### To be done
According to the article on Alberta's watershed funding, how many projects will the $3.5 million fund?

### Article
= = = = = = =

Alberta’s government is investing $3.5 million to help make the province more naturally drought resilient, to prevent floods and improve water quality.

Watersheds are areas of land that drain rainfall and melted snow into streams, rivers and lakes. Healthy and resilient watersheds play an important role in preventing drought, reducing the risk of floods and supporting healthy communities and ecosystems.

This year, Alberta’s government is providing $3.5 million to fund eight projects in communities across the province through the Watershed Resiliency and Restoration Program. These projects will help restore riverbanks and watersheds, stabilize stream banks and improve natural drainage, supporting communities affected by recent droughts and floods.

“It has never been more important to improve the resiliency of Alberta's watersheds. By working with local communities and partners, we are helping mitigate the impact of future floods and droughts in communities across the province while creating healthier water bodies for future generations.”

= = = = = = =

### Given material
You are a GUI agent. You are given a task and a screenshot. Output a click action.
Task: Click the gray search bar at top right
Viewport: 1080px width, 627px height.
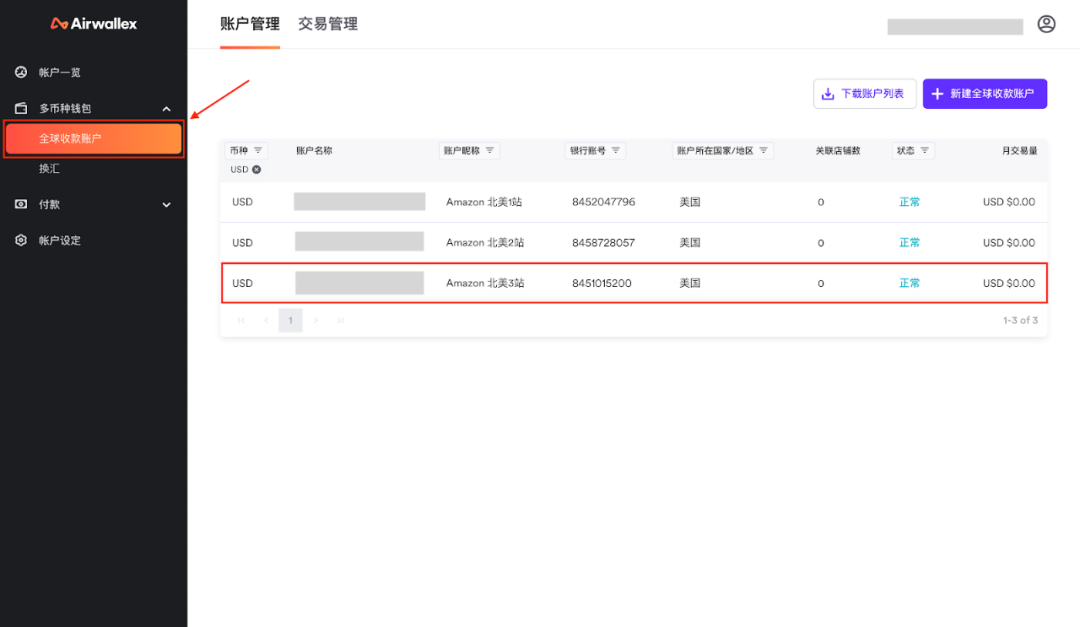[x=954, y=25]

= = = = = = =

### Task result
Eight projects in communities across the province.